Beck asintió y cruzó los brazos.
—Nuestras madres muertas —dijo— podrían haber sido asesinadas durante las revueltas... la guerra civil. Pero no me suena ningún combate en Gordi o alrededores. —Hizo un gesto de duda—. Podrían ser víctimas de la década de los treinta, los cuarenta o los cincuenta. Pero usted dijo que no. Un buen detalle lo de las raíces. —Se frotó la nariz y a continuación se frotó la barbilla—. Para ser un país tan hermoso, tiene una historia bastante desagradable.
Beck le recordaba a Saul.
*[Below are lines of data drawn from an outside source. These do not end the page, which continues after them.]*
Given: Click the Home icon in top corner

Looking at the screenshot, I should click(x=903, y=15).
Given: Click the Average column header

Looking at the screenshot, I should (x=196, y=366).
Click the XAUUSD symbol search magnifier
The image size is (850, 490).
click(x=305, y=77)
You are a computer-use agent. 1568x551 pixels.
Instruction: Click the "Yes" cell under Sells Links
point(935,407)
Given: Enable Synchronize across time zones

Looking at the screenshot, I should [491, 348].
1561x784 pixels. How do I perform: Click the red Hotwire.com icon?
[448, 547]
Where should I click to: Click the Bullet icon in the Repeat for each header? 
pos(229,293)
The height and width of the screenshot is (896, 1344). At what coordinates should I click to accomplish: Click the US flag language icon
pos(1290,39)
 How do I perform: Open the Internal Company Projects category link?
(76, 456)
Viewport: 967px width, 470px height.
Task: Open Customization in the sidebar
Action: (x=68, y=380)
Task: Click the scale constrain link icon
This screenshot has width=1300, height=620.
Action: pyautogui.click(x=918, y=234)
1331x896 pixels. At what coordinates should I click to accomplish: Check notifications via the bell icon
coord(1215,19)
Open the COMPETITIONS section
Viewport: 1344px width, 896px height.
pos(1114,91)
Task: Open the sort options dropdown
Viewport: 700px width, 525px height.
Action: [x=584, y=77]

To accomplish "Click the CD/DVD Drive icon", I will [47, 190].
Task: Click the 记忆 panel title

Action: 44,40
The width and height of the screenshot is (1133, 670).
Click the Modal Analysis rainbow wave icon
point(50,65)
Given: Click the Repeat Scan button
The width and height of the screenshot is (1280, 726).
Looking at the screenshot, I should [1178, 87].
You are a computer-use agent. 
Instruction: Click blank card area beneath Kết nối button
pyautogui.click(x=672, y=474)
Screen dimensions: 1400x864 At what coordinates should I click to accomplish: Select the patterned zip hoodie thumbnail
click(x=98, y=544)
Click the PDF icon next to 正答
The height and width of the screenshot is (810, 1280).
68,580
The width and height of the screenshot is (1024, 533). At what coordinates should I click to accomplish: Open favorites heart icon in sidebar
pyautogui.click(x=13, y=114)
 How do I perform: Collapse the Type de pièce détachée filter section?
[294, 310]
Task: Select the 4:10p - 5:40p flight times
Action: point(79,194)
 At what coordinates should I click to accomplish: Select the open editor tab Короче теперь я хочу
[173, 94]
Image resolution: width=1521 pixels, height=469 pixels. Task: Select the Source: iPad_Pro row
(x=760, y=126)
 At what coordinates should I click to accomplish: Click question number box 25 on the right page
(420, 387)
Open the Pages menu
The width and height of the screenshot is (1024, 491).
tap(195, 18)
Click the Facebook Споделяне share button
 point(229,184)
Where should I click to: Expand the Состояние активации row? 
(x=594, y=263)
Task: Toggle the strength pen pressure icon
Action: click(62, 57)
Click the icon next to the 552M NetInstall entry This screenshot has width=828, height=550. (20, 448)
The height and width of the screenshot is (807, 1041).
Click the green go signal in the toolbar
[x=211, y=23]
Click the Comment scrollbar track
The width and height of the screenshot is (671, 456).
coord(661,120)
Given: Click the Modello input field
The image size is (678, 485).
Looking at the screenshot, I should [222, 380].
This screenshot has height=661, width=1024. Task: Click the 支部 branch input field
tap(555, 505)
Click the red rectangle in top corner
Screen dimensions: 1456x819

La mayoría de los hombres de su edad le recordaban a Saul de alguna forma, doce años mayor que ella, allá en Long Island, lejos en más sentidos que la mera distancia física. Saul el brillante, Saul el débil, Saul cuya mente fallaba más a medida que pasaban los meses. Se enderezó y estiró los brazos, haciendo chirriar las patas de su silla sobre el suelo de baldosas.